### Supplied entries:

========

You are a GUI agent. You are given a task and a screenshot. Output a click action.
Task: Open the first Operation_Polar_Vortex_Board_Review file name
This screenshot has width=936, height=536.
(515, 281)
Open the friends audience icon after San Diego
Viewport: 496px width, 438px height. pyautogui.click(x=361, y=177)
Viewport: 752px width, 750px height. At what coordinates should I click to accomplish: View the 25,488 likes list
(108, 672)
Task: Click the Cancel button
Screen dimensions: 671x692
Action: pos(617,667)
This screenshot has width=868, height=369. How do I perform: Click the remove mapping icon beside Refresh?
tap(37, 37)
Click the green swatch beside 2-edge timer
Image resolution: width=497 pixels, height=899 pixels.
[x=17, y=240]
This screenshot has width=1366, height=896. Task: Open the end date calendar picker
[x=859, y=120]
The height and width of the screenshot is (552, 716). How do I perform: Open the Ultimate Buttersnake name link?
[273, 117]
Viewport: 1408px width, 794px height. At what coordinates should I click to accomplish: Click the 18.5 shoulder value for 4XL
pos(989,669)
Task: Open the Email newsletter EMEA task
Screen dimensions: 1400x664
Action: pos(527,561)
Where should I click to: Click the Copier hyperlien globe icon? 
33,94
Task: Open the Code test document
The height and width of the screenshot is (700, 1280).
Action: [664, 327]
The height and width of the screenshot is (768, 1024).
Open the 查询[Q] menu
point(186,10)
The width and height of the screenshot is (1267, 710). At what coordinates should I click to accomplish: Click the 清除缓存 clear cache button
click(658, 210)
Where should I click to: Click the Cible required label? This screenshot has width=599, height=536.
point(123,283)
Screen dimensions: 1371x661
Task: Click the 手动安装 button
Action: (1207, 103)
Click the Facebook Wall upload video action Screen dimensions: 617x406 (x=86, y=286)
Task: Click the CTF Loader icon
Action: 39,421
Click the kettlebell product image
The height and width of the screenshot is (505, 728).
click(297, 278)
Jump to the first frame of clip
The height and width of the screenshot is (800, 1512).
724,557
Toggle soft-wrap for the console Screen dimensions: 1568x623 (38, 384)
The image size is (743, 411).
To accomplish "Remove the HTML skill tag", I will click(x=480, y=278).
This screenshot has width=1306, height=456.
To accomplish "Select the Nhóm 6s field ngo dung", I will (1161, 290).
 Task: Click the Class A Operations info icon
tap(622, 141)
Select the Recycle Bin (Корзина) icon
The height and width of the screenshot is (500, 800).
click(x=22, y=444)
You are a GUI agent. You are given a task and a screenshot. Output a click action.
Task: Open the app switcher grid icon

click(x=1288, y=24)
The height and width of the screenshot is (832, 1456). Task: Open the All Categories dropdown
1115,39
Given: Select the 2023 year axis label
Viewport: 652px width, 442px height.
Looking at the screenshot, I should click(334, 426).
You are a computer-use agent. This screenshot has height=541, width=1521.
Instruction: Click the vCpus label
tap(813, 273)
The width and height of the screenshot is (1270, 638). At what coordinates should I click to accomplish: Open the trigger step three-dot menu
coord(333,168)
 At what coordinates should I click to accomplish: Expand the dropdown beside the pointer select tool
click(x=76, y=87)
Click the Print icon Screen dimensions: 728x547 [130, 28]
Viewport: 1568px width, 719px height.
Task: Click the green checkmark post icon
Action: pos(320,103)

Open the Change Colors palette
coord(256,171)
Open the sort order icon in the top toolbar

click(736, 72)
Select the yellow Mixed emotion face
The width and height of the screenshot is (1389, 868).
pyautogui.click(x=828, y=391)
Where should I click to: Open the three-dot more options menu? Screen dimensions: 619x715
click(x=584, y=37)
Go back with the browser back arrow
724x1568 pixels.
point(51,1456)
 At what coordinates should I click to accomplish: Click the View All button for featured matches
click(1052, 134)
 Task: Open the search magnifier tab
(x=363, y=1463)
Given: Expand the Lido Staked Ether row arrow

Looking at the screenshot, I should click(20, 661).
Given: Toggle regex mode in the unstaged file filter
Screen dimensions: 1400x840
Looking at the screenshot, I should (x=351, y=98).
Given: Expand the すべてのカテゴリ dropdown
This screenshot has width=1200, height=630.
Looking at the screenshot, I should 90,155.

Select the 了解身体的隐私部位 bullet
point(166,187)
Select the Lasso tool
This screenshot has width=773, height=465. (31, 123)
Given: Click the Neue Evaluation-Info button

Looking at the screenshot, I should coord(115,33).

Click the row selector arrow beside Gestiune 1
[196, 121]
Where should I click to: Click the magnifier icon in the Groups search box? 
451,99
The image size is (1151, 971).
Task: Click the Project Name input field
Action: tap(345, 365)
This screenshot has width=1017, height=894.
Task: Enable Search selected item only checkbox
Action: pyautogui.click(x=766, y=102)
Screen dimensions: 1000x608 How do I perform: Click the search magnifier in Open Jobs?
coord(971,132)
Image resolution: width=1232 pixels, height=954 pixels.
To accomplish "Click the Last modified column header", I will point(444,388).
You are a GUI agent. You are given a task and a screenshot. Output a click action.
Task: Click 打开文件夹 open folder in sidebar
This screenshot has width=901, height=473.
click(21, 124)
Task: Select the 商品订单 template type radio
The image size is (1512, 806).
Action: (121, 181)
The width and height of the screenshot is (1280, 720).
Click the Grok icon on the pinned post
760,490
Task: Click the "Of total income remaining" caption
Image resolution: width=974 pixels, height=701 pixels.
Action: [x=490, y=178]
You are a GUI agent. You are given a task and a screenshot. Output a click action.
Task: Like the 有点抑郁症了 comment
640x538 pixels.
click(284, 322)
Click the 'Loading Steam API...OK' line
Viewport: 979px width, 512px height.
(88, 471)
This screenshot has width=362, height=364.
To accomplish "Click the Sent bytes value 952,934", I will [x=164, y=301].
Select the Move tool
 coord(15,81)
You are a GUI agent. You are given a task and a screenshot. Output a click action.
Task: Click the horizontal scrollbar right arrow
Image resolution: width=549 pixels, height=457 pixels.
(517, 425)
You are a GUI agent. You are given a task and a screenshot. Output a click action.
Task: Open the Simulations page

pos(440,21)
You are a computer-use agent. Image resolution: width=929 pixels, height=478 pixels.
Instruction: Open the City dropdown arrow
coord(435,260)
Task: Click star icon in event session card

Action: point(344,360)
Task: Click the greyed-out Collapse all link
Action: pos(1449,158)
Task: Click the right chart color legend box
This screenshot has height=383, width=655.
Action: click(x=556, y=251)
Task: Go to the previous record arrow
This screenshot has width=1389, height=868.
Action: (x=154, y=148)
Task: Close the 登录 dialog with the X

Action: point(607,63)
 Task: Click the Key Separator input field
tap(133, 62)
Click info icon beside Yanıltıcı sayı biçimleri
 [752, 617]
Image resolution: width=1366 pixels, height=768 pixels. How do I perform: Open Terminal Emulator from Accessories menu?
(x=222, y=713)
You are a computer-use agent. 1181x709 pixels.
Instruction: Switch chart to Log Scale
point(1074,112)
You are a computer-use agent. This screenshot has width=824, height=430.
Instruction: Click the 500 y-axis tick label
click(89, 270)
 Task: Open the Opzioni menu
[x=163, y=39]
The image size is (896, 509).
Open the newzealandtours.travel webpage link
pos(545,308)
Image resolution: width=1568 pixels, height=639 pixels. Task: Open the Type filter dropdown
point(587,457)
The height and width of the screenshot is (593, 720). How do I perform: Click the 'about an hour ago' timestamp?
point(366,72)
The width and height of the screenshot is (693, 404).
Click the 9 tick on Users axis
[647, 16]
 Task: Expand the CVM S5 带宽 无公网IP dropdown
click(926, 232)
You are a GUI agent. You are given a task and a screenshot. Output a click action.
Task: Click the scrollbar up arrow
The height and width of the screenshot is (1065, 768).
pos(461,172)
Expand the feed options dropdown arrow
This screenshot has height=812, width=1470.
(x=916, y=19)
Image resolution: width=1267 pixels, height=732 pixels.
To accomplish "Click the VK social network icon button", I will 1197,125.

========

### Required work:
Word for word, restate each of the records above.

### Finished task:
You are a GUI agent. You are given a task and a screenshot. Output a click action.
Task: Open the first Operation_Polar_Vortex_Board_Review file name
This screenshot has width=936, height=536.
(515, 281)
Open the friends audience icon after San Diego
Viewport: 496px width, 438px height. pyautogui.click(x=361, y=177)
Viewport: 752px width, 750px height. At what coordinates should I click to accomplish: View the 25,488 likes list
(108, 672)
Task: Click the Cancel button
Screen dimensions: 671x692
Action: pos(617,667)
This screenshot has width=868, height=369. How do I perform: Click the remove mapping icon beside Refresh?
tap(37, 37)
Click the green swatch beside 2-edge timer
Image resolution: width=497 pixels, height=899 pixels.
[x=17, y=240]
This screenshot has width=1366, height=896. Task: Open the end date calendar picker
[x=859, y=120]
The height and width of the screenshot is (552, 716). How do I perform: Open the Ultimate Buttersnake name link?
[273, 117]
Viewport: 1408px width, 794px height. At what coordinates should I click to accomplish: Click the 18.5 shoulder value for 4XL
pos(989,669)
Task: Open the Email newsletter EMEA task
Screen dimensions: 1400x664
Action: pos(527,561)
Where should I click to: Click the Copier hyperlien globe icon? 
33,94
Task: Open the Code test document
The height and width of the screenshot is (700, 1280).
Action: [664, 327]
The height and width of the screenshot is (768, 1024).
Open the 查询[Q] menu
point(186,10)
The width and height of the screenshot is (1267, 710). At what coordinates should I click to accomplish: Click the 清除缓存 clear cache button
click(658, 210)
Where should I click to: Click the Cible required label? This screenshot has width=599, height=536.
point(123,283)
Screen dimensions: 1371x661
Task: Click the 手动安装 button
Action: (1207, 103)
Click the Facebook Wall upload video action Screen dimensions: 617x406 (x=86, y=286)
Task: Click the CTF Loader icon
Action: 39,421
Click the kettlebell product image
The height and width of the screenshot is (505, 728).
click(297, 278)
Jump to the first frame of clip
The height and width of the screenshot is (800, 1512).
724,557
Toggle soft-wrap for the console Screen dimensions: 1568x623 (38, 384)
The image size is (743, 411).
To accomplish "Remove the HTML skill tag", I will click(x=480, y=278).
This screenshot has width=1306, height=456.
To accomplish "Select the Nhóm 6s field ngo dung", I will (1161, 290).
 Task: Click the Class A Operations info icon
tap(622, 141)
Select the Recycle Bin (Корзина) icon
The height and width of the screenshot is (500, 800).
click(x=22, y=444)
You are a GUI agent. You are given a task and a screenshot. Output a click action.
Task: Open the app switcher grid icon

click(x=1288, y=24)
The height and width of the screenshot is (832, 1456). Task: Open the All Categories dropdown
1115,39
Given: Select the 2023 year axis label
Viewport: 652px width, 442px height.
Looking at the screenshot, I should click(334, 426).
You are a computer-use agent. This screenshot has height=541, width=1521.
Instruction: Click the vCpus label
tap(813, 273)
The width and height of the screenshot is (1270, 638). At what coordinates should I click to accomplish: Open the trigger step three-dot menu
coord(333,168)
 At what coordinates should I click to accomplish: Expand the dropdown beside the pointer select tool
click(x=76, y=87)
Click the Print icon Screen dimensions: 728x547 [130, 28]
Viewport: 1568px width, 719px height.
Task: Click the green checkmark post icon
Action: pos(320,103)

Open the Change Colors palette
coord(256,171)
Open the sort order icon in the top toolbar

click(736, 72)
Select the yellow Mixed emotion face
The width and height of the screenshot is (1389, 868).
pyautogui.click(x=828, y=391)
Where should I click to: Open the three-dot more options menu? Screen dimensions: 619x715
click(x=584, y=37)
Go back with the browser back arrow
724x1568 pixels.
point(51,1456)
 At what coordinates should I click to accomplish: Click the View All button for featured matches
click(1052, 134)
 Task: Open the search magnifier tab
(x=363, y=1463)
Given: Expand the Lido Staked Ether row arrow

Looking at the screenshot, I should click(20, 661).
Given: Toggle regex mode in the unstaged file filter
Screen dimensions: 1400x840
Looking at the screenshot, I should (x=351, y=98).
Given: Expand the すべてのカテゴリ dropdown
This screenshot has width=1200, height=630.
Looking at the screenshot, I should 90,155.

Select the 了解身体的隐私部位 bullet
point(166,187)
Select the Lasso tool
This screenshot has width=773, height=465. (31, 123)
Given: Click the Neue Evaluation-Info button

Looking at the screenshot, I should coord(115,33).

Click the row selector arrow beside Gestiune 1
[196, 121]
Where should I click to: Click the magnifier icon in the Groups search box? 
451,99
The image size is (1151, 971).
Task: Click the Project Name input field
Action: tap(345, 365)
This screenshot has width=1017, height=894.
Task: Enable Search selected item only checkbox
Action: pyautogui.click(x=766, y=102)
Screen dimensions: 1000x608 How do I perform: Click the search magnifier in Open Jobs?
coord(971,132)
Image resolution: width=1232 pixels, height=954 pixels.
To accomplish "Click the Last modified column header", I will point(444,388).
You are a GUI agent. You are given a task and a screenshot. Output a click action.
Task: Click 打开文件夹 open folder in sidebar
This screenshot has width=901, height=473.
click(21, 124)
Task: Select the 商品订单 template type radio
The image size is (1512, 806).
Action: (121, 181)
The width and height of the screenshot is (1280, 720).
Click the Grok icon on the pinned post
760,490
Task: Click the "Of total income remaining" caption
Image resolution: width=974 pixels, height=701 pixels.
Action: [x=490, y=178]
You are a GUI agent. You are given a task and a screenshot. Output a click action.
Task: Like the 有点抑郁症了 comment
640x538 pixels.
click(284, 322)
Click the 'Loading Steam API...OK' line
Viewport: 979px width, 512px height.
(88, 471)
This screenshot has width=362, height=364.
To accomplish "Click the Sent bytes value 952,934", I will [x=164, y=301].
Select the Move tool
 coord(15,81)
You are a GUI agent. You are given a task and a screenshot. Output a click action.
Task: Click the horizontal scrollbar right arrow
Image resolution: width=549 pixels, height=457 pixels.
(517, 425)
You are a GUI agent. You are given a task and a screenshot. Output a click action.
Task: Open the Simulations page

pos(440,21)
You are a computer-use agent. Image resolution: width=929 pixels, height=478 pixels.
Instruction: Open the City dropdown arrow
coord(435,260)
Task: Click star icon in event session card

Action: point(344,360)
Task: Click the greyed-out Collapse all link
Action: pos(1449,158)
Task: Click the right chart color legend box
This screenshot has height=383, width=655.
Action: click(x=556, y=251)
Task: Go to the previous record arrow
This screenshot has width=1389, height=868.
Action: (x=154, y=148)
Task: Close the 登录 dialog with the X

Action: point(607,63)
 Task: Click the Key Separator input field
tap(133, 62)
Click info icon beside Yanıltıcı sayı biçimleri
 [752, 617]
Image resolution: width=1366 pixels, height=768 pixels. How do I perform: Open Terminal Emulator from Accessories menu?
(x=222, y=713)
You are a computer-use agent. 1181x709 pixels.
Instruction: Switch chart to Log Scale
point(1074,112)
You are a computer-use agent. This screenshot has width=824, height=430.
Instruction: Click the 500 y-axis tick label
click(89, 270)
 Task: Open the Opzioni menu
[x=163, y=39]
The image size is (896, 509).
Open the newzealandtours.travel webpage link
pos(545,308)
Image resolution: width=1568 pixels, height=639 pixels. Task: Open the Type filter dropdown
point(587,457)
The height and width of the screenshot is (593, 720). How do I perform: Click the 'about an hour ago' timestamp?
point(366,72)
The width and height of the screenshot is (693, 404).
Click the 9 tick on Users axis
[647, 16]
 Task: Expand the CVM S5 带宽 无公网IP dropdown
click(926, 232)
You are a GUI agent. You are given a task and a screenshot. Output a click action.
Task: Click the scrollbar up arrow
The height and width of the screenshot is (1065, 768).
pos(461,172)
Expand the feed options dropdown arrow
This screenshot has height=812, width=1470.
(x=916, y=19)
Image resolution: width=1267 pixels, height=732 pixels.
To accomplish "Click the VK social network icon button", I will 1197,125.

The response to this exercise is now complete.